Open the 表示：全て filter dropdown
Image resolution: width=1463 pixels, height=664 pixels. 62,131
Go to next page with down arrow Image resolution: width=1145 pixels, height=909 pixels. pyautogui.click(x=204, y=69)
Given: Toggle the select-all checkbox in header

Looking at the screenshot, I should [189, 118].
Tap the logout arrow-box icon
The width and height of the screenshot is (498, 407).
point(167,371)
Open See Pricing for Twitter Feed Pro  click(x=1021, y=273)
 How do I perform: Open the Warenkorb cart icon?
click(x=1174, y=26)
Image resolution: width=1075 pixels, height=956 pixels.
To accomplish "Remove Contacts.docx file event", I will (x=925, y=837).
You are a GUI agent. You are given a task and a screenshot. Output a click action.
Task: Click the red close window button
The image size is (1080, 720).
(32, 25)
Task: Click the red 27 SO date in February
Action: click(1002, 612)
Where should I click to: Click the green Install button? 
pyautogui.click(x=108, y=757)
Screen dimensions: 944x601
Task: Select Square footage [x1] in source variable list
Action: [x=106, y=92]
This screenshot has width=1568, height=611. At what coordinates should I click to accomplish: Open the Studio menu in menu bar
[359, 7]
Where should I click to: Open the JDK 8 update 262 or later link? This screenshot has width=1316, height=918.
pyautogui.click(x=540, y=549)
------------------------------------------------------------
Transcribe the data above in full, exactly as it appears.

Open the 表示：全て filter dropdown
Image resolution: width=1463 pixels, height=664 pixels. 62,131
Go to next page with down arrow Image resolution: width=1145 pixels, height=909 pixels. pyautogui.click(x=204, y=69)
Given: Toggle the select-all checkbox in header

Looking at the screenshot, I should [189, 118].
Tap the logout arrow-box icon
The width and height of the screenshot is (498, 407).
point(167,371)
Open See Pricing for Twitter Feed Pro  click(x=1021, y=273)
 How do I perform: Open the Warenkorb cart icon?
click(x=1174, y=26)
Image resolution: width=1075 pixels, height=956 pixels.
To accomplish "Remove Contacts.docx file event", I will (x=925, y=837).
You are a GUI agent. You are given a task and a screenshot. Output a click action.
Task: Click the red close window button
The image size is (1080, 720).
(32, 25)
Task: Click the red 27 SO date in February
Action: click(1002, 612)
Where should I click to: Click the green Install button? 
pyautogui.click(x=108, y=757)
Screen dimensions: 944x601
Task: Select Square footage [x1] in source variable list
Action: [x=106, y=92]
This screenshot has width=1568, height=611. At what coordinates should I click to accomplish: Open the Studio menu in menu bar
[359, 7]
Where should I click to: Open the JDK 8 update 262 or later link? This screenshot has width=1316, height=918.
pyautogui.click(x=540, y=549)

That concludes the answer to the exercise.